A little piece of our pond...
the sun dial is sitting on a old wroth iron pole lamp
that we picked up curb side...we turned it upside down
banged it into the ground, the feet were then upside down
which was perfect for holding the sundial. 

The stone bird bath...has ground cover in it -- it comes 
back every year...we drilled holes in the bottom for the
water to drain out. There is a solar butterfly in the center
that sometimes moves like a real butterfly and sometimes
moves in a circle.

The garden fairy was a gift from a friend, and the frog statuary
is something the head guy around here picked out and 
calls it, "you and me."


----------



## Two Knots (Nov 12, 2011)

I took this one today as well...our outdoor living and dining room.
I apologies to all that are sick of seeing these photos. 

We also feed the birds in an artistic manner.


----------



## user1007 (Sep 23, 2009)

Two knots, a friend's father raises Koi. You got some nice fish there and ordinarily I don't like too much ornamentation but that louvered structure of yours is nice. I am also intriqued by your patio covering. Is that sailcloth or something and can you move it?

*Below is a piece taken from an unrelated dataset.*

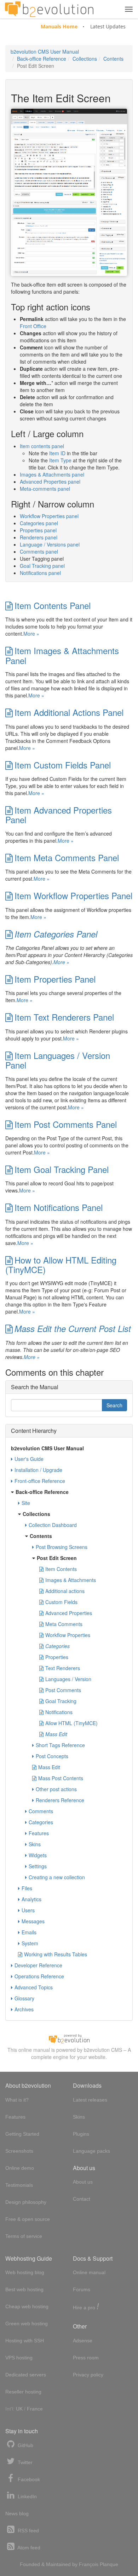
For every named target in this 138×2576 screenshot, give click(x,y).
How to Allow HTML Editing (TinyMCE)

I am trying not be so opinionated since I got cornered but there is, just as inside the house, a difference between landscape/garden design and decoration. I practiced landscape design on several levels for many years and most of my clients were interior designers or architects or they referred me to their clients. Not because I was snobbish or expensive but because I had unique specialities like early use of drip irrigation, design and construction of landscape structure capability, some experience with city gardens. And I could draw and read architectural prints. 

I tried working with interior decorators once or twice but it did not work out so well. Same when I started color consulting. Nothing against them. Just background and training missing to have the same discussions, look over detail drawings and all. 

So I do not know. Most lawn ornaments scare me. Especially so those that perform bodily functions when you hook a hose to them. They sell at the few, gigantic Christmas craft shows I have been forced to at times so there must be a market. 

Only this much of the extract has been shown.